Thanks, here is some sample code. I’m taking 10 variables that need to go through a slow function. I’m mocking this up with a sleep here. So worse case would be serial, taking 50 seconds.
import xarray as xr
import dask.array as da
import time
import dask
from dask.distributed import Client
client = Client(n_workers=5)
def double_fun(da):
time.sleep(5)
return da*2
@dask.delayed
def delayed_double_fun(da):
time.sleep(5)
return da*2
# create a dataset
ds = xr.Dataset(
{
"A": (('y', 'x'), da.ones(shape=(10, 10), chunks=(10, 10))),
"B": (('y', 'x'), da.ones(shape=(10, 10), chunks=(10, 10))),
"C": (('y', 'x'), da.ones(shape=(10, 10), chunks=(10, 10))),
"D": (('y', 'x'), da.ones(shape=(10, 10), chunks=(10, 10))),
"E": (('y', 'x'), da.ones(shape=(10, 10), chunks=(10, 10))),
"F": (('y', 'x'), da.ones(shape=(10, 10), chunks=(10, 10))),
"G": (('y', 'x'), da.ones(shape=(10, 10), chunks=(10, 10))),
"H": (('y', 'x'), da.ones(shape=(10, 10), chunks=(10, 10))),
"I": (('y', 'x'), da.ones(shape=(10, 10), chunks=(10, 10))),
"J": (('y', 'x'), da.ones(shape=(10, 10), chunks=(10, 10))),
}
)
st = time.time()
ds_double = ds.map(double_fun)
et = time.time()
elapsed_time = et - st
print('Map() total time:', elapsed_time, 'seconds')
st = time.time()
results = []
for var in ds.data_vars:
results.append(delayed_double_fun(ds[var]))
ds_double = xr.merge(dask.compute(results)[0][:])
et = time.time()
elapsed_time = et - st
print('Dask.compute total time:', elapsed_time, 'seconds')
client.close()
As expected, I’m getting 50s on xr.map() but also getting 5.6s on the Dask delayed version.
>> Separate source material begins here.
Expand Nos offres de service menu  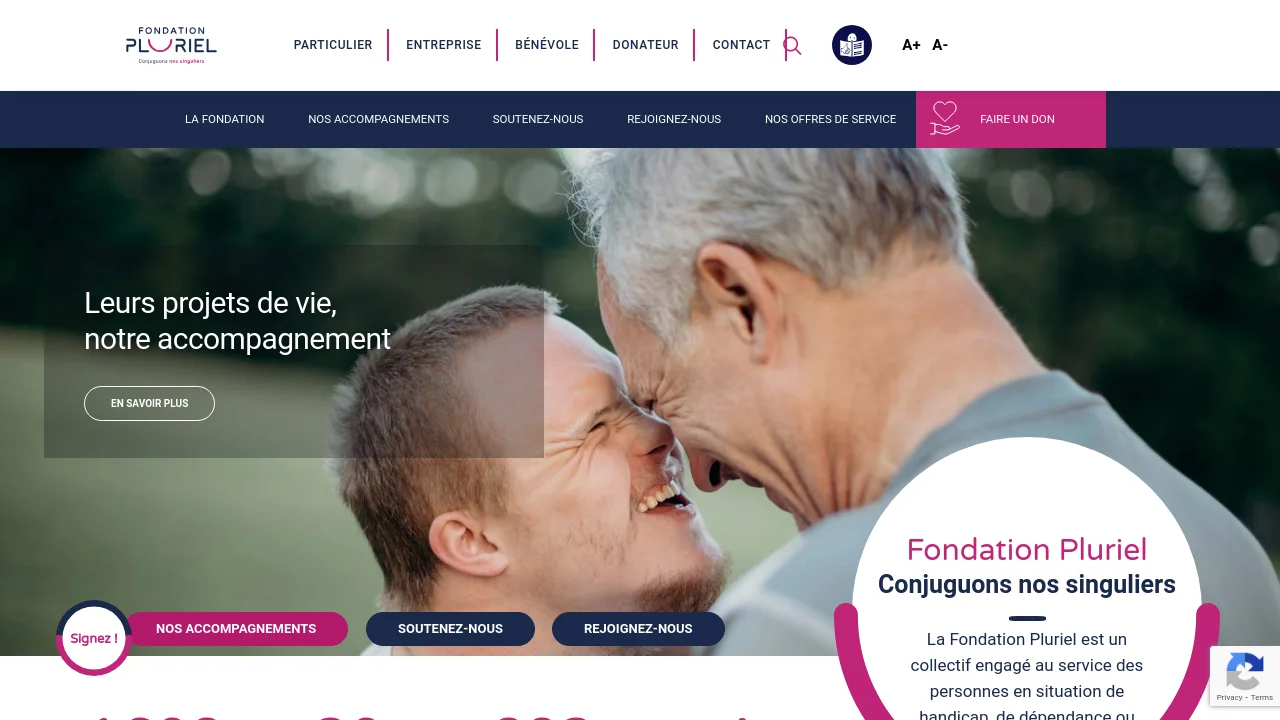click(x=830, y=119)
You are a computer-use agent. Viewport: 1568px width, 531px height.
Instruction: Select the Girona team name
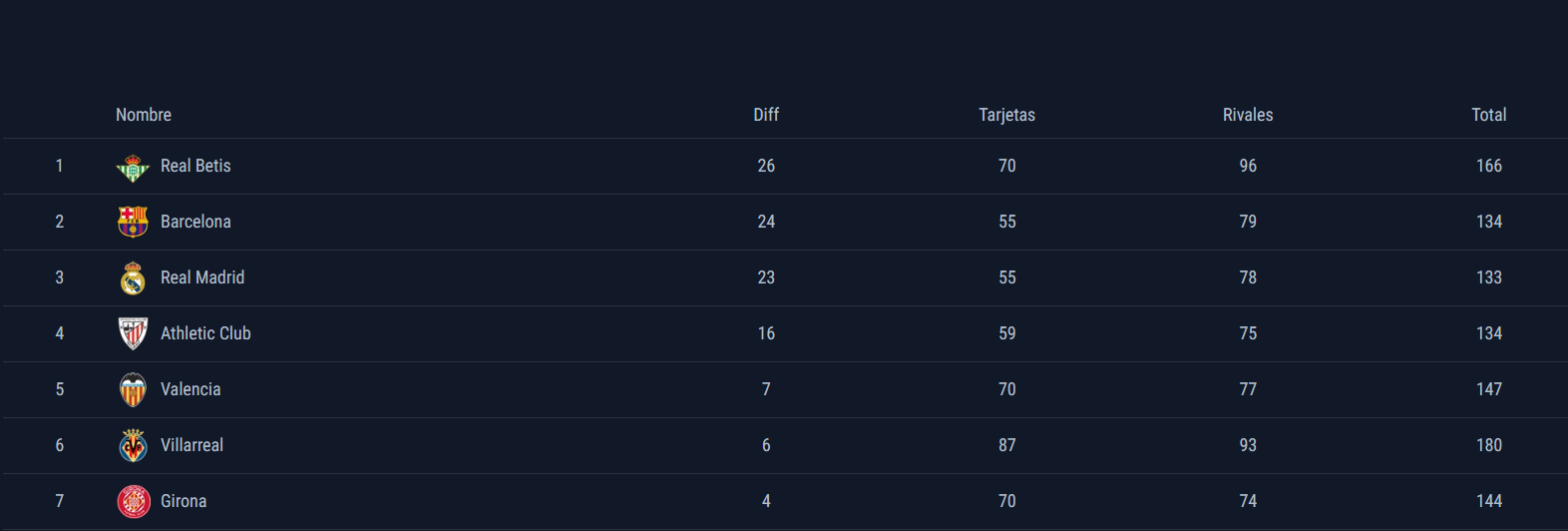coord(184,501)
The real scenario is spatial averaging code, which seems particularly slow when I have 40 something small variables. I was just hoping for some way to process these variables in parallel. I tried the Dask delayed option obviously, but it seems to be blowing out the memory or dropping workers, so the the Dask client becomes unstable. I’m not sure why the memory footprint is so large, it seems like it’s trying to pre-load all the data assigned to a worker (meaning multiple variables within worker rather that loading in serial within the worker).